This is an automated email from the ASF dual-hosted git repository.
hzlu pushed a commit to branch master
in repository https://gitbox.apache.org/repos/asf/helix.git
The following commit(s) were added to refs/heads/master by this push:
new 5d7a610 Fix MaxCapacityUsageGauge value not updated (#1464)
5d7a610 is described below
commit 5d7a610cdd9b733af8b38158cdfe04d562081713
Author: Huizhi Lu <[email protected]>
AuthorDate: Tue Oct 13 11:21:53 2020 -0700
Fix MaxCapacityUsageGauge value not updated (#1464)

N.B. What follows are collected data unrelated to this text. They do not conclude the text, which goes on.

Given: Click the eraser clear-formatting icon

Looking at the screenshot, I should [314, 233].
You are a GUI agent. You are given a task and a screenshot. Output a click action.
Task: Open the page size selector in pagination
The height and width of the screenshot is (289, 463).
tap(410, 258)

MaxCapacityUsageGauge value not updated because the resourcesToMonitor map
is empty.
This commit fixes the bug and also adds an integration test to protect the
metrics reporting logic.
---
.../rebalancer/util/WagedValidationUtil.java | 14 ++++
.../rebalancer/waged/WagedRebalancer.java | 10 +--
.../stages/BestPossibleStateCalcStage.java | 12 ++--
.../stages/CurrentStateComputationStage.java | 5 +-
.../waged/TestWagedRebalancerMetrics.java | 84 ++++++++++++++++++++++
.../waged/model/AbstractTestClusterModel.java | 4 ++
6 files changed, 115 insertions(+), 14 deletions(-)
diff --git
a/helix-core/src/main/java/org/apache/helix/controller/rebalancer/util/WagedValidationUtil.java
b/helix-core/src/main/java/org/apache/helix/controller/rebalancer/util/WagedValidationUtil.java
index 9742cb1..ac62ed5 100644
---
a/helix-core/src/main/java/org/apache/helix/controller/rebalancer/util/WagedValidationUtil.java
+++
b/helix-core/src/main/java/org/apache/helix/controller/rebalancer/util/WagedValidationUtil.java
@@ -24,7 +24,9 @@ import java.util.List;
import java.util.Map;
import org.apache.helix.HelixException;
+import org.apache.helix.controller.rebalancer.waged.WagedRebalancer;
import org.apache.helix.model.ClusterConfig;
+import org.apache.helix.model.IdealState;
import org.apache.helix.model.InstanceConfig;
import org.apache.helix.model.ResourceConfig;
@@ -88,4 +90,16 @@ public class WagedValidationUtil {
}
return partitionCapacity;
}
+
+ /**
+ * Checks whether or not a resource has enabled WAGED rebalancer.
+ *
+ * @param idealState {@code IdealState} of the resource being checked.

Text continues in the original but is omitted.